The Greek Orthodox Metropolis received a new leader this spring, His Eminence Metropolitan Nathanael. He succeeds a long-serving bishop, Iakovos, who died last year. I interviewed His Eminence for Chicago Magazine, which gave me the chance to talk about some of my pet topics:

Me: So along those lines that orthodoxy has a very rich and profound theological and liturgical tradition and heritage. It can also be rather intimidating or opaque to outsiders, even other Christians. What does it mean to the people around Orthodox churches to have this center of liturgical and sacramental life happening there?

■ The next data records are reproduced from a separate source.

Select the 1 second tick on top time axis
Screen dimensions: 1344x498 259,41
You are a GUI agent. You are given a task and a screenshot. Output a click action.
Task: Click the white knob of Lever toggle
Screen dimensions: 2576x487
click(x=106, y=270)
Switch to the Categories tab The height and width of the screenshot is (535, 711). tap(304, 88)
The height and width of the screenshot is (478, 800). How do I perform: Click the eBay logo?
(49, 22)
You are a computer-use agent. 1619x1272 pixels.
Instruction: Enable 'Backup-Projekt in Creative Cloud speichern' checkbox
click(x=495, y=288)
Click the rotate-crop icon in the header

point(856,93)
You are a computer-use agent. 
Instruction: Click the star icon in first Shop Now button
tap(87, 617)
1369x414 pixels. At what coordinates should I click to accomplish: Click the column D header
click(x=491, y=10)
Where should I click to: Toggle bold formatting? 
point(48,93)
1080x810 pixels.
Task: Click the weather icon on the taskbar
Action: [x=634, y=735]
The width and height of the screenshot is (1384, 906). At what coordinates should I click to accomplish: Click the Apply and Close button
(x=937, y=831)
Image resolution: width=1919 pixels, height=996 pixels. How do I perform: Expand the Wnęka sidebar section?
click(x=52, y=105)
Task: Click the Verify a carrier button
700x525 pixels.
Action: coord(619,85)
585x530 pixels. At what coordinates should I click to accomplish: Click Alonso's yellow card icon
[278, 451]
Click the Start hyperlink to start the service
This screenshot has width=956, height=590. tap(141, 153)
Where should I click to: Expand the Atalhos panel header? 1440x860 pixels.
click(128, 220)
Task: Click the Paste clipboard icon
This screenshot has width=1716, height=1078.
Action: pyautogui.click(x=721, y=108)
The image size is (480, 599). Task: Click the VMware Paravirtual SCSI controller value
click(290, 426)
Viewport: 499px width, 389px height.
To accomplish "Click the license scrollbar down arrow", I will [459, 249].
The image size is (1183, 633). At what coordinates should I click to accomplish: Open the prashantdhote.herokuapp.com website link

His Eminence: Sometimes if a person walks into our services off the street and doesn’t know what we are, chances are they’ll enter a service where they may not understand what’s happening. It’s a long service, usually two to three hours.

But they are available to all people. The benefit of having the Orthodox Church within society is that it is the meeting between heaven and earth. It’s not a telling of a story. It’s not a re-enactment. It’s actually the meeting of heaven and earth. It’s where we come to receive the Eucharist. That sanctifies the people who are in the church, then calls them to go out into the world and help sanctify the rest of the world.

It’s important not to expect the wrong things from a Q and A between some guy and the shiny new bishop, so if some questions or demurrals go unanswered, I hope you’ll be indulgent. But we were able to have a friendly and serious conversation about topics facing his community and the church writ large: bioethics, racism, the place of churches in society.

Something that I learned, and that surprised me, is that the Metropolis is so geographically vast (Indiana, Illinois, Wisconsin, Minnesota, Iowa, and Missouri) while having fewer than 60 parishes. This seems like a serious challenge for a jurisdiction, and we only had the chance to touch on that briefly. Suffice it to say, though, that it made me curious to visit the Greek Orthodox parish in Sioux City, Iowa.